:: Aim ::
Reproduce every line of the entries below word for word, leaving out the pictures.

(Pointing data for pages and screens)
====

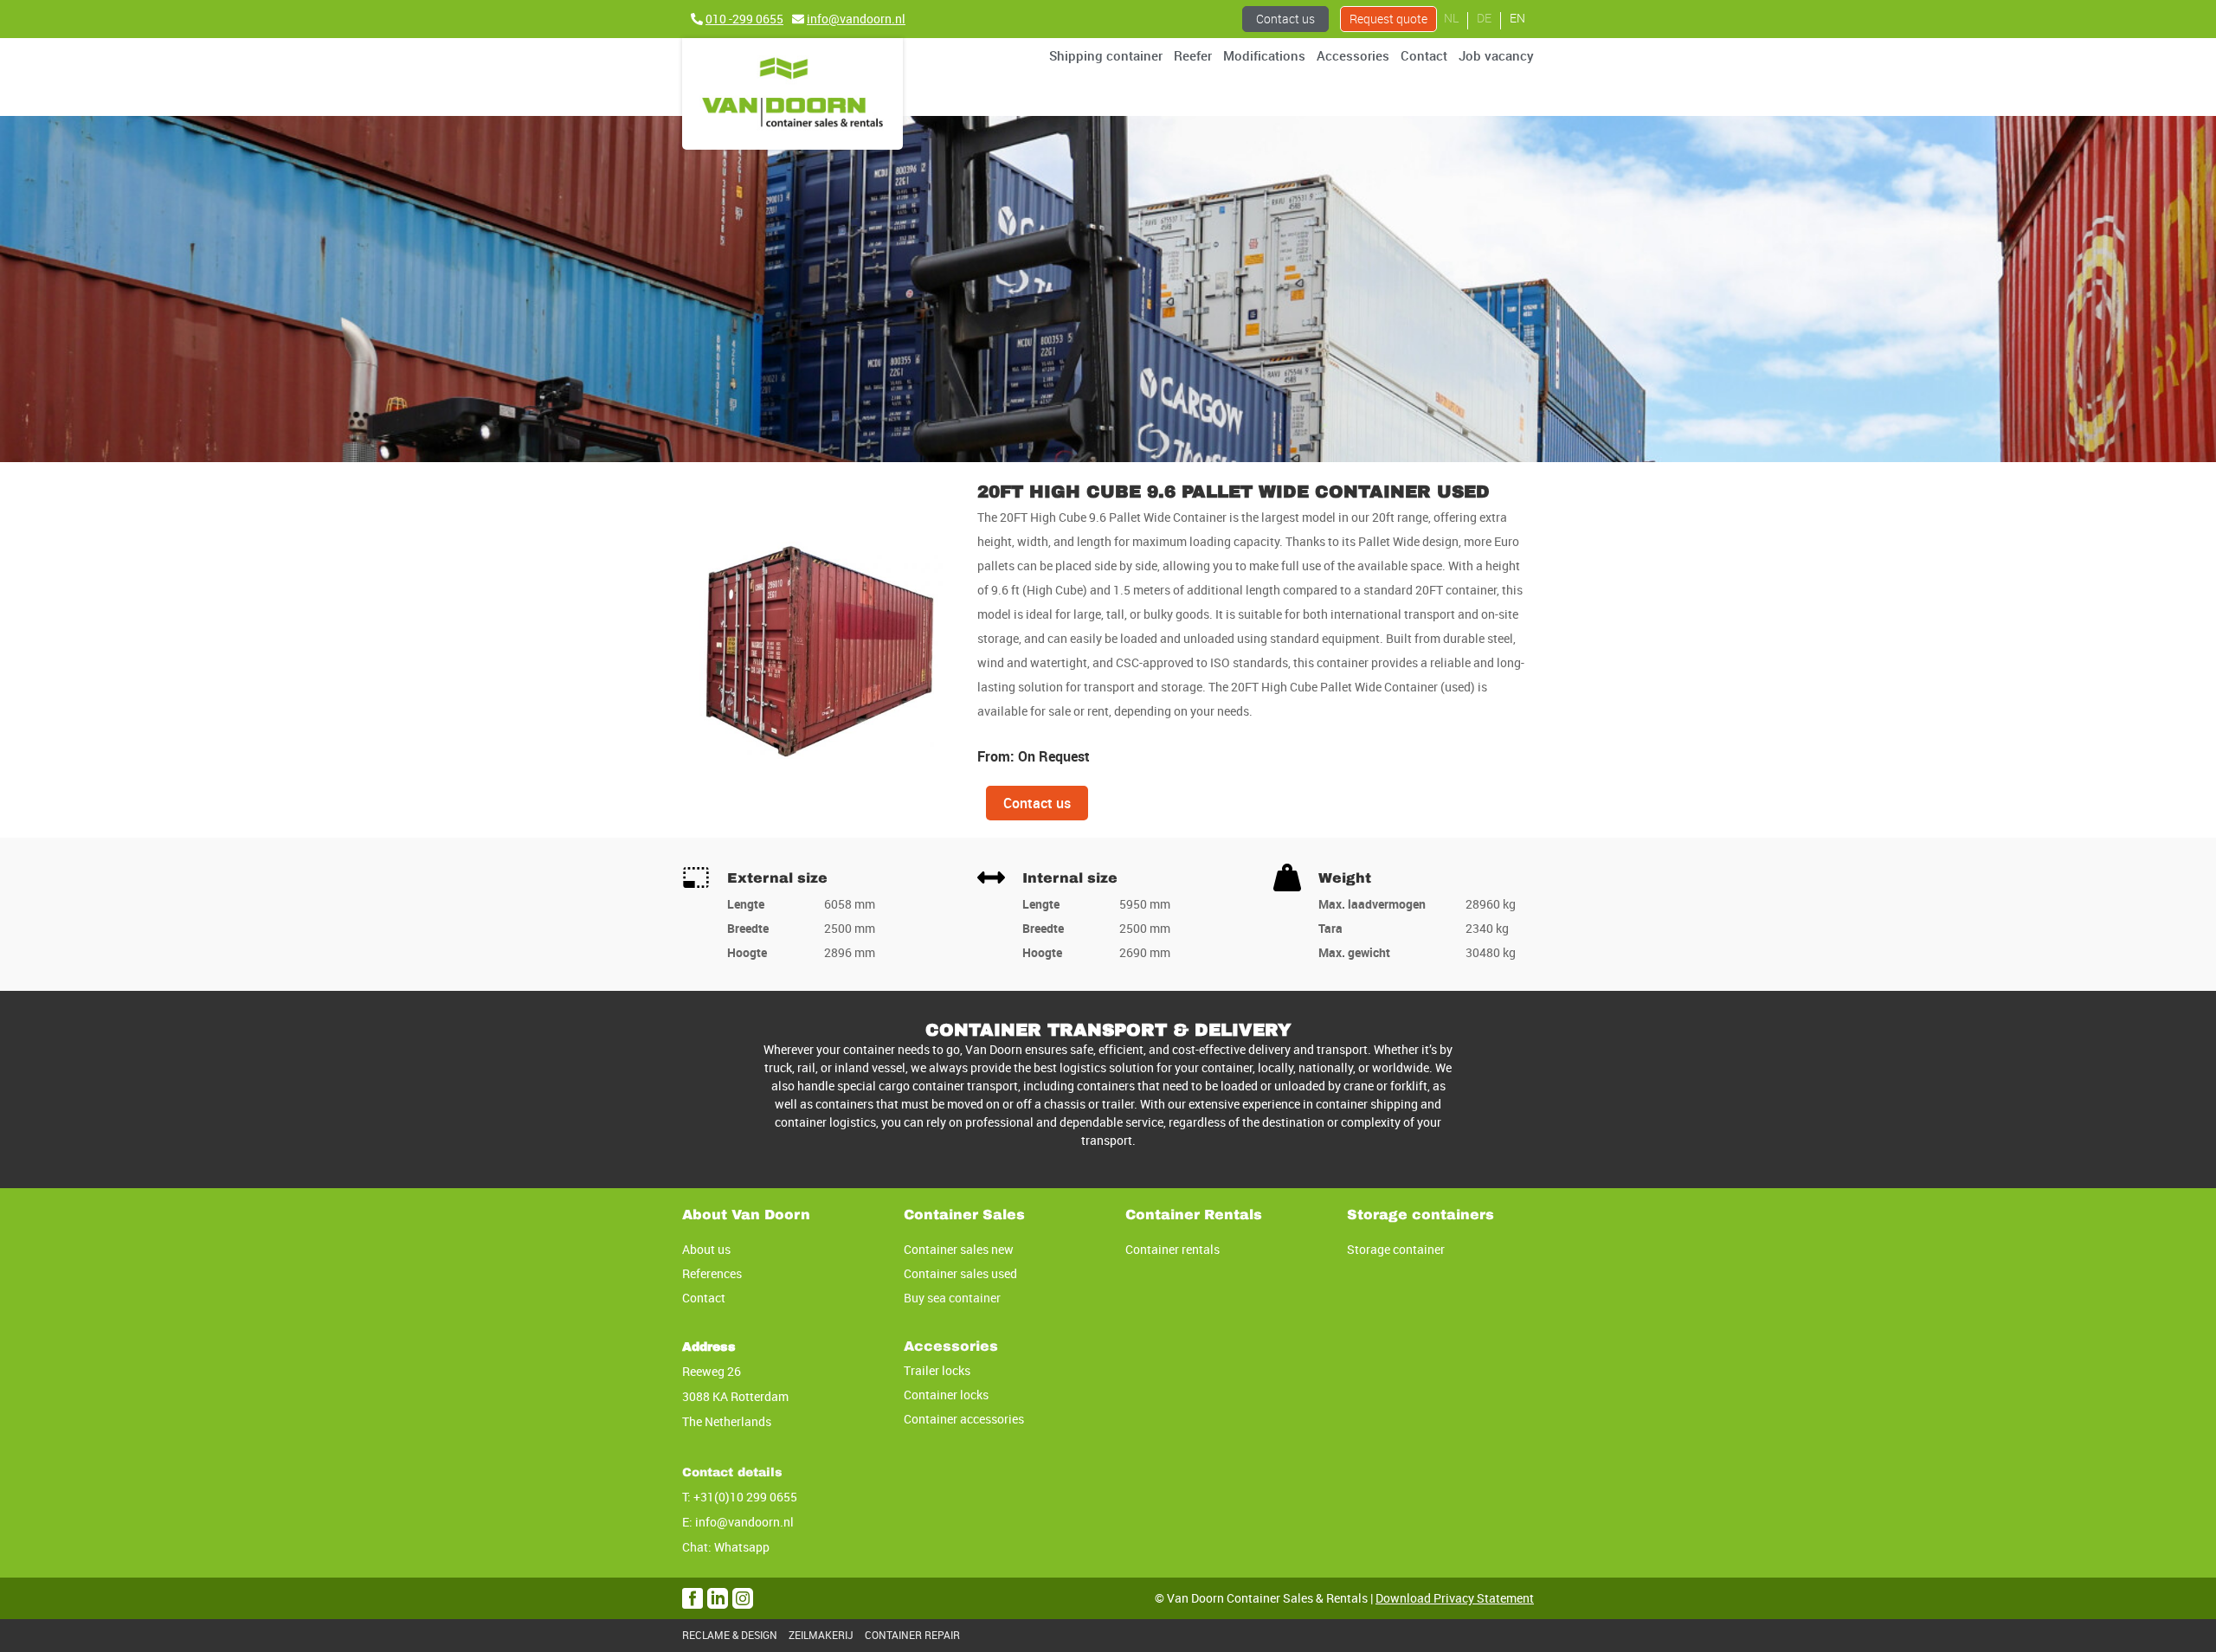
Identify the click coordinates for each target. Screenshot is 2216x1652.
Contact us (1285, 18)
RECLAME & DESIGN (729, 1635)
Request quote (1388, 18)
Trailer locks (937, 1370)
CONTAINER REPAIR (912, 1635)
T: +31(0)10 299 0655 (739, 1496)
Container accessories (964, 1419)
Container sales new (959, 1249)
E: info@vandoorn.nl (738, 1522)
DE (1484, 18)
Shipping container (1106, 55)
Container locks (946, 1394)
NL (1451, 18)
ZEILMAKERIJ (821, 1635)
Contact (1424, 55)
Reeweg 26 (711, 1371)
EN (1517, 18)
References (712, 1273)
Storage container (1396, 1249)
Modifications (1264, 55)
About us (706, 1249)
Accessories (1353, 55)
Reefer (1193, 55)
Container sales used (960, 1273)
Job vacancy (1496, 55)
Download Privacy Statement (1454, 1598)
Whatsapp (742, 1547)
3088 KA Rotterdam (735, 1396)
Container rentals (1172, 1249)
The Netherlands (726, 1421)
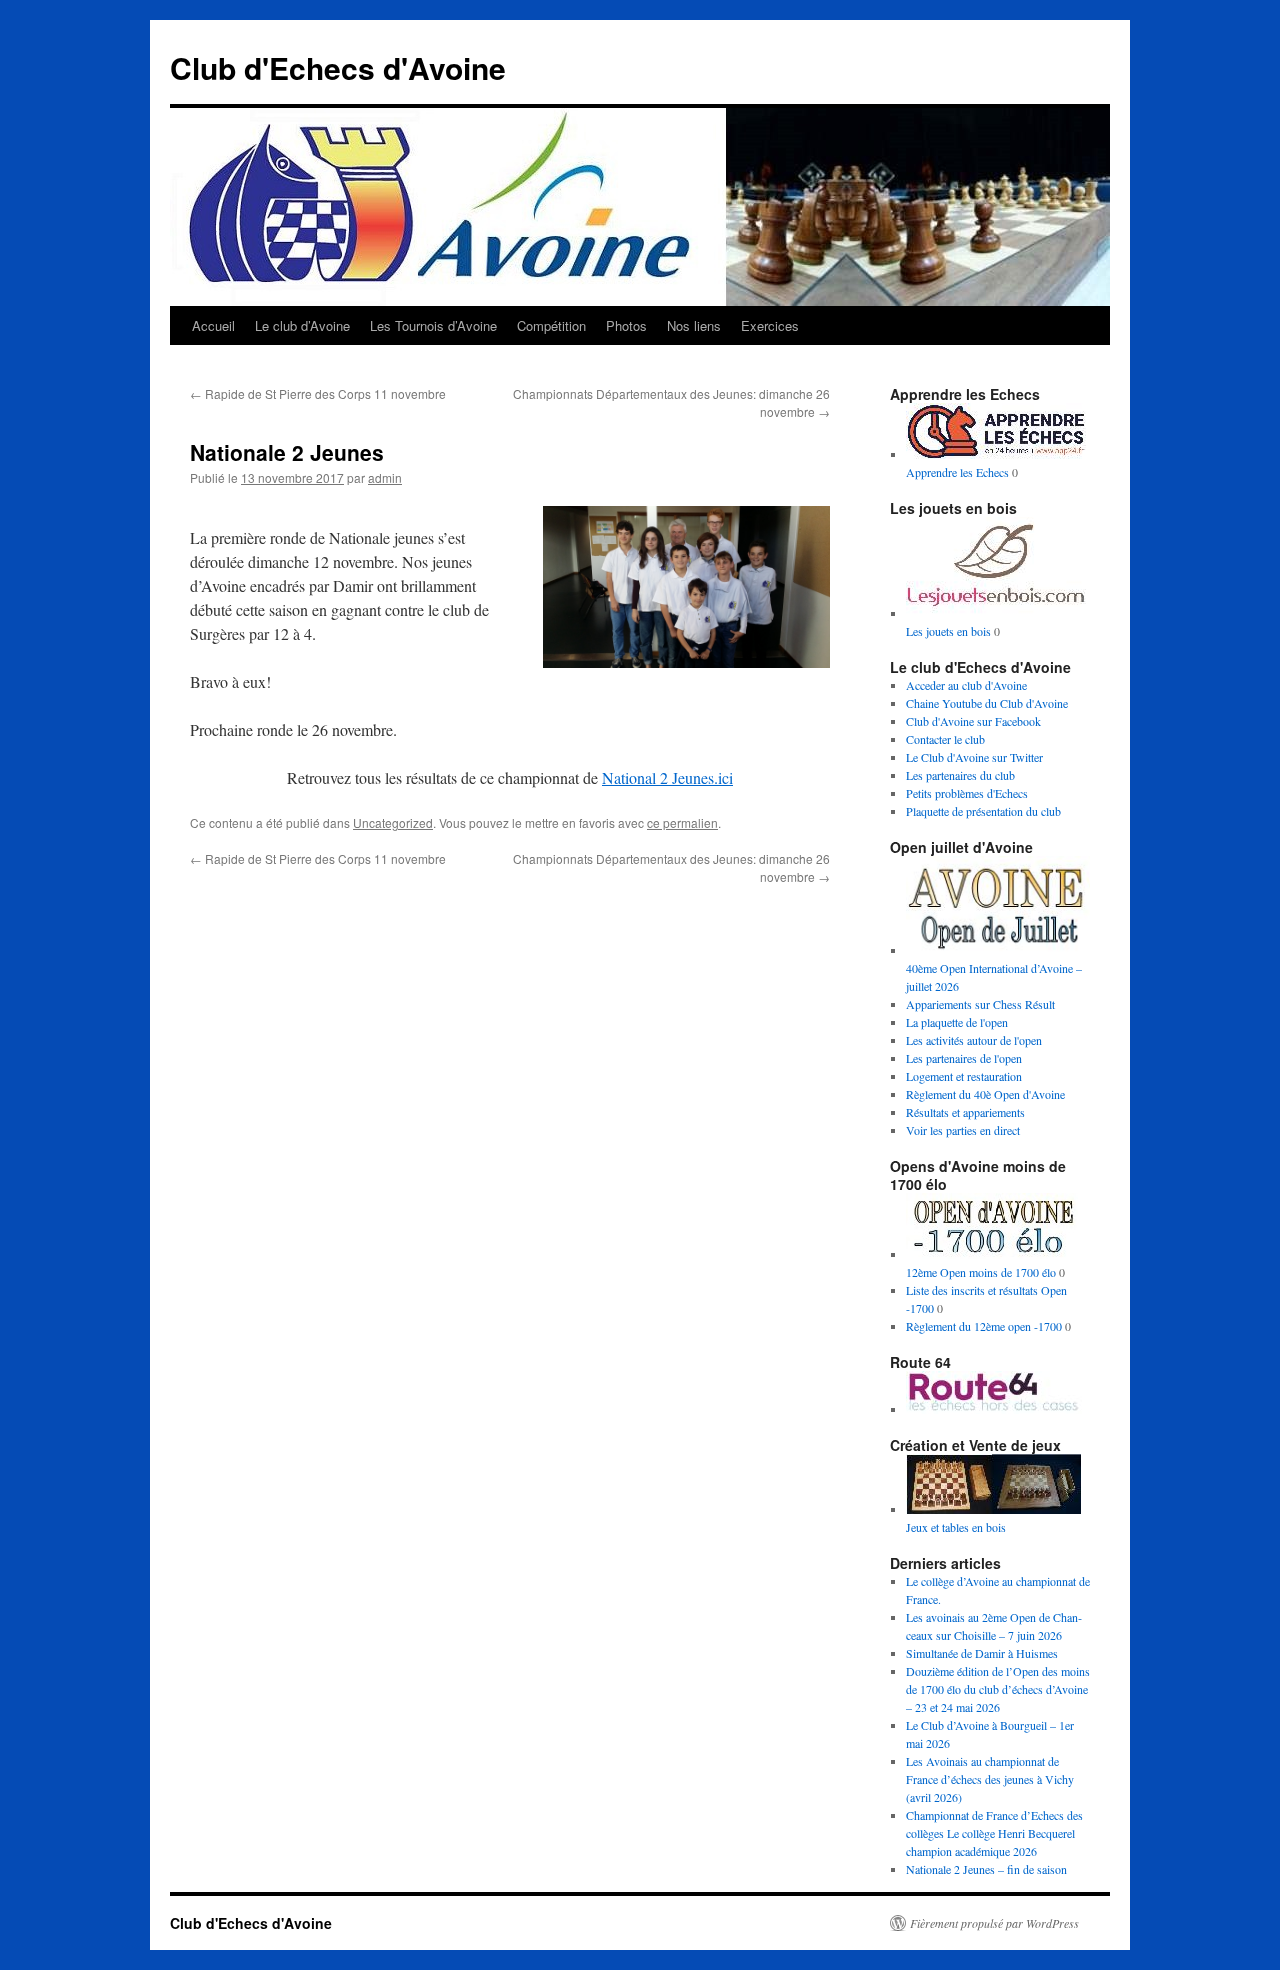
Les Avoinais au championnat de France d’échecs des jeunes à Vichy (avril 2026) (990, 1779)
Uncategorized (393, 822)
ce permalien (682, 822)
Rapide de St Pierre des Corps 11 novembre (318, 393)
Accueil (213, 325)
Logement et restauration (964, 1076)
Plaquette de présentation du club (983, 811)
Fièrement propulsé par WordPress (994, 1923)
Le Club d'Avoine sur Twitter (974, 757)
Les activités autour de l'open (974, 1040)
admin (385, 477)
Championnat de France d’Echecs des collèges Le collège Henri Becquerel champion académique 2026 (994, 1833)
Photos (626, 325)
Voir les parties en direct (963, 1130)
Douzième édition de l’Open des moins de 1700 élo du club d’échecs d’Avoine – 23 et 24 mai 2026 (998, 1689)
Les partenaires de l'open (964, 1058)
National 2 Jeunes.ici (667, 777)
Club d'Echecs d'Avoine (338, 67)
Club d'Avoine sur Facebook (973, 721)
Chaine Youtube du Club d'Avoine (987, 703)
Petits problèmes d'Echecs (967, 793)
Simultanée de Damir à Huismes (982, 1653)
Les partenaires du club (960, 775)
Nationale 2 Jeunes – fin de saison (986, 1869)
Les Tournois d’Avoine (433, 325)
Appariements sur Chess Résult (980, 1004)
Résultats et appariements (965, 1112)
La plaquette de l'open (957, 1022)
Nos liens (694, 325)
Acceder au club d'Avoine (966, 685)
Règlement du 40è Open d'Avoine (985, 1094)
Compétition (551, 325)
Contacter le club (945, 739)
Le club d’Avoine (302, 325)
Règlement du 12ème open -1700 (984, 1326)
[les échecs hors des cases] (996, 1409)
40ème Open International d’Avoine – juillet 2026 (994, 977)
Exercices (770, 325)
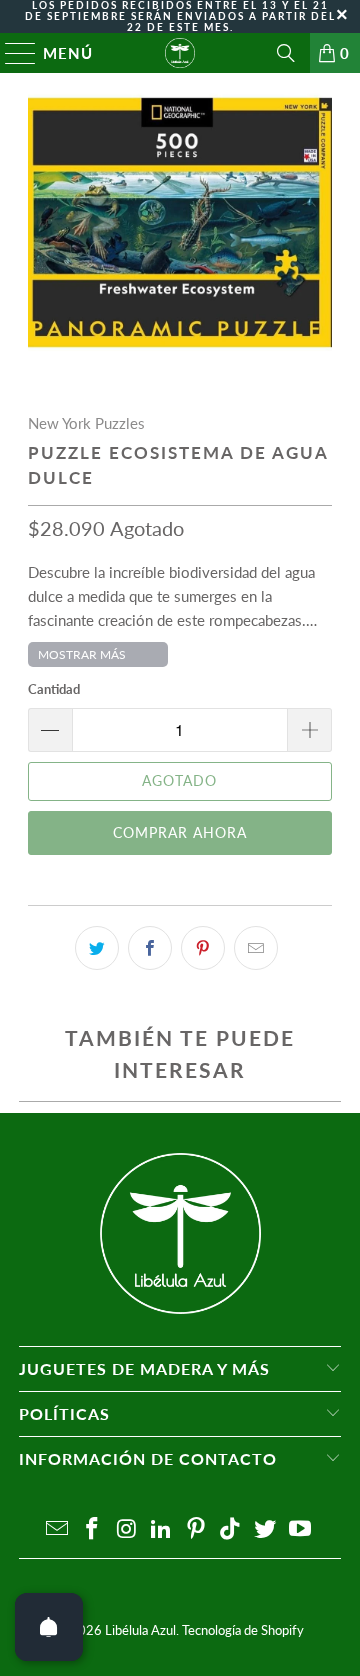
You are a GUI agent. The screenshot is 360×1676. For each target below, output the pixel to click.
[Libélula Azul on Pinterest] (197, 1529)
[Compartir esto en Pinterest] (203, 948)
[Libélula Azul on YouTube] (301, 1529)
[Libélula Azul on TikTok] (231, 1529)
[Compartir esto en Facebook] (150, 948)
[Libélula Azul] (180, 53)
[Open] (49, 1627)
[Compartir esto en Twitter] (97, 948)
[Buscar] (286, 53)
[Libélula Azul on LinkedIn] (162, 1529)
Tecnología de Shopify (243, 1630)
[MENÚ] (11, 53)
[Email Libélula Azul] (58, 1529)
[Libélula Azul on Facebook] (92, 1529)
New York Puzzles (86, 423)
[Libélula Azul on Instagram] (127, 1529)
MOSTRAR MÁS (82, 654)
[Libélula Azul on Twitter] (266, 1529)
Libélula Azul (140, 1630)
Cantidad (54, 689)
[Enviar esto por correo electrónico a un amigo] (256, 948)
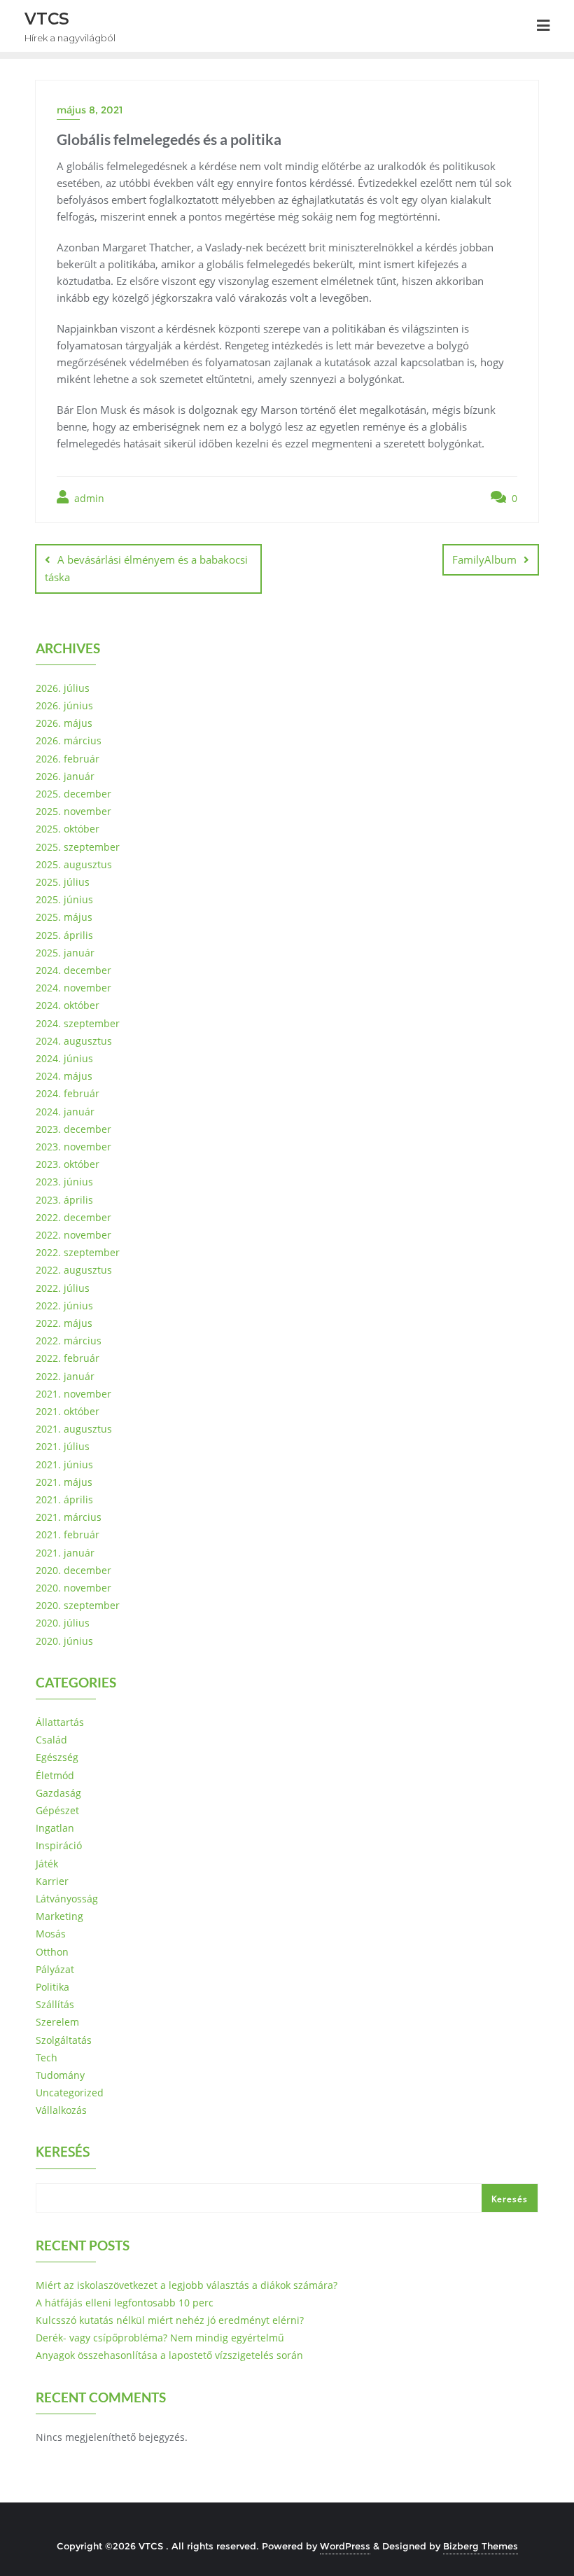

====

:: Full solution ::
Identify the click coordinates for each target. Screenshot is 2216x1652.
Contact us (1285, 18)
RECLAME & DESIGN (729, 1635)
Request quote (1388, 18)
Trailer locks (937, 1370)
CONTAINER REPAIR (912, 1635)
T: +31(0)10 299 0655 (739, 1496)
Container accessories (964, 1419)
Container sales new (959, 1249)
E: info@vandoorn.nl (738, 1522)
DE (1484, 18)
Shipping container (1106, 55)
Container locks (946, 1394)
NL (1451, 18)
ZEILMAKERIJ (821, 1635)
Contact (1424, 55)
Reeweg 26 (711, 1371)
EN (1517, 18)
References (712, 1273)
Storage container (1396, 1249)
Modifications (1264, 55)
About us (706, 1249)
Accessories (1353, 55)
Reefer (1193, 55)
Container sales used (960, 1273)
Job vacancy (1496, 55)
Download Privacy Statement (1454, 1598)
Whatsapp (742, 1547)
3088 KA Rotterdam (735, 1396)
Container rentals (1172, 1249)
The Netherlands (726, 1421)
Les Avoinais au championnat de France d’échecs des jeunes à Vichy (avril 2026) (990, 1779)
Uncategorized (393, 822)
ce permalien (682, 822)
Rapide de St Pierre des Corps 11 novembre (318, 393)
Accueil (213, 325)
Logement et restauration (964, 1076)
Plaquette de présentation du club (983, 811)
Fièrement propulsé par WordPress (994, 1923)
Le Club d'Avoine sur Twitter (974, 757)
Les activités autour de l'open (974, 1040)
admin (385, 477)
Championnat de France d’Echecs des collèges Le collège Henri Becquerel champion académique 2026 (994, 1833)
Photos (626, 325)
Voir les parties en direct (963, 1130)
Douzième édition de l’Open des moins de 1700 élo du club d’échecs d’Avoine – 23 et 24 mai 2026 (998, 1689)
Les partenaires de l'open (964, 1058)
National 2 Jeunes.ici (667, 777)
Club d'Echecs d'Avoine (338, 67)
Club d'Avoine sur Facebook (973, 721)
Chaine Youtube du Club d'Avoine (987, 703)
Petits problèmes d'Echecs (967, 793)
Simultanée de Damir à Huismes (982, 1653)
Les partenaires du club (960, 775)
Nationale 2 Jeunes – fin de saison (986, 1869)
Les Tournois d’Avoine (433, 325)
Appariements sur Chess Résult (980, 1004)
Résultats et appariements (965, 1112)
La plaquette de l'open (957, 1022)
Nos liens (694, 325)
Acceder au club d'Avoine (966, 685)
Règlement du 40è Open d'Avoine (985, 1094)
Compétition (551, 325)
Contacter le club (945, 739)
Le club d’Avoine (302, 325)
Règlement du 12ème open -1700 (984, 1326)
[les échecs hors des cases] (996, 1409)
40ème Open International d’Avoine – juillet 2026 (994, 977)
Exercices (770, 325)
You are a GUI agent. The screenshot is 360×1676. For each target below, output the pixel to click.
[Libélula Azul on Pinterest] (197, 1529)
[Compartir esto en Pinterest] (203, 948)
[Libélula Azul on YouTube] (301, 1529)
[Libélula Azul on TikTok] (231, 1529)
[Compartir esto en Facebook] (150, 948)
[Libélula Azul] (180, 53)
[Open] (49, 1627)
[Compartir esto en Twitter] (97, 948)
[Buscar] (286, 53)
[Libélula Azul on LinkedIn] (162, 1529)
Tecnología de Shopify (243, 1630)
[MENÚ] (11, 53)
[Email Libélula Azul] (58, 1529)
[Libélula Azul on Facebook] (92, 1529)
New York Puzzles (86, 423)
[Libélula Azul on Instagram] (127, 1529)
MOSTRAR MÁS (82, 654)
[Libélula Azul on Twitter] (266, 1529)
Libélula Azul (140, 1630)
Cantidad (54, 689)
[Enviar esto por correo electrónico a un amigo] (256, 948)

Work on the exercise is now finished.